1.  As to whether the circuit court erred in denying Austin's motion to suppress the drug evidence: State v. Tindall, 388 S.C. 518, 521, 698 S.E.2d 203, 205 (2010) ("On appeals from a motion to suppress based on Fourth Amendment grounds, [an appellate court] applies a deferential standard of review and will reverse if there is clear error."); Terry v. Ohio, 392 U.S. 1, 19 n.16 (1968) ("Only when the officer, by means of physical force or show of authority, has in some way restrained the liberty of a citizen may [a court] conclude that a 'seizure' has occurred."); State v. Foster, 269 S.C. 373, 378, 237 S.E.2d 589, 591 (1977) (recognizing "that the police may briefly detain and question a person upon a reasonable suspicion, short of probable cause for arrest, that he is involved in criminal activity").
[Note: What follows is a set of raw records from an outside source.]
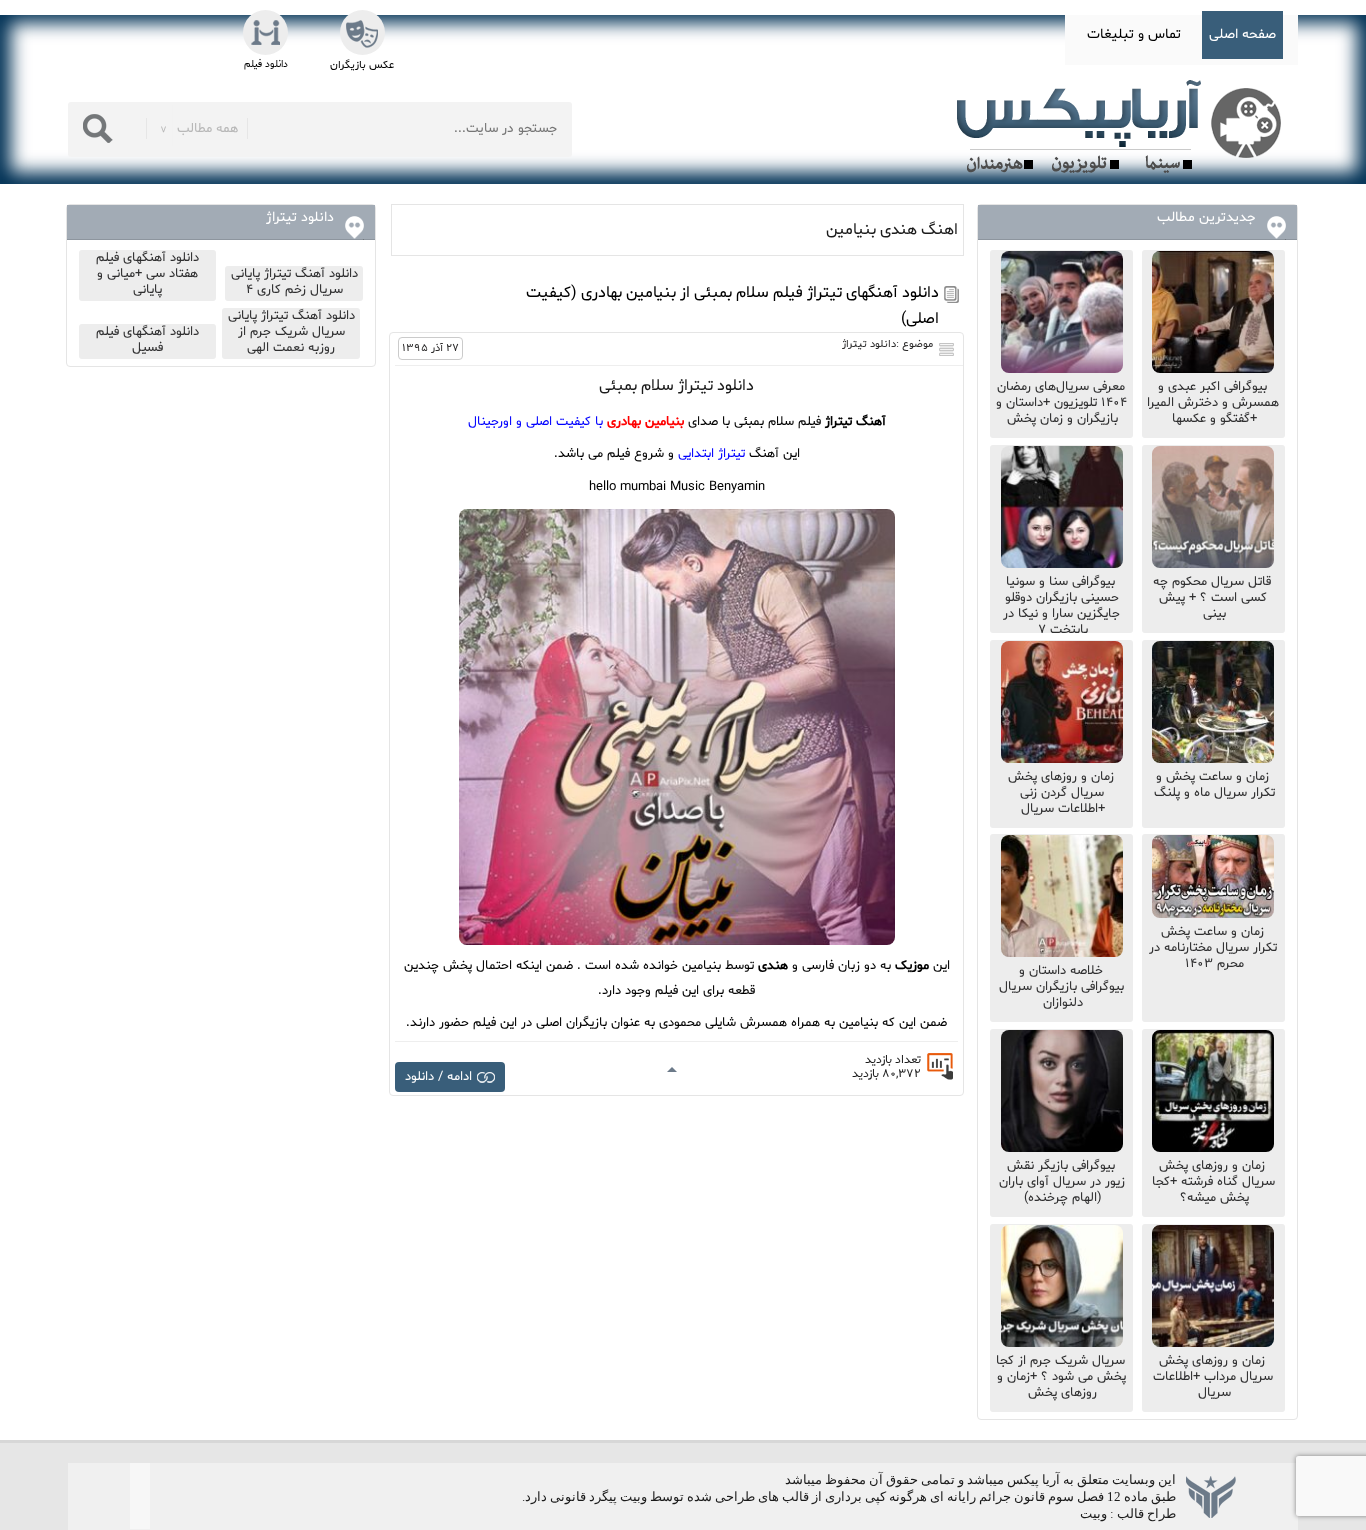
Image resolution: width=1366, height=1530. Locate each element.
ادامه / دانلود (438, 1077)
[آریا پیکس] (1123, 127)
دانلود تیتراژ (869, 344)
2.  As to whether the circuit court abused its discretion in denying Austin's motion for a continuance: State v. Colden, 372 S.C. 428, 435, 641 S.E.2d 912, 916 (Ct. App. 2007) ("The granting of a motion for a continuance is within the sound discretion of the [circuit] court and will not be disturbed absent a clear showing of an abuse of discretion."); id. at 438, 641 S.E.2d at 918 ("[A] party asking for a continuance must show . . . what the party believes the absent witness would testify to and the basis for that belief.").

AFFIRMED.

HUFF, PIEPER, and LOCKEMY, JJ., concur.


[1] We decide this case without oral argument pursuant to Rule 215, SCACR.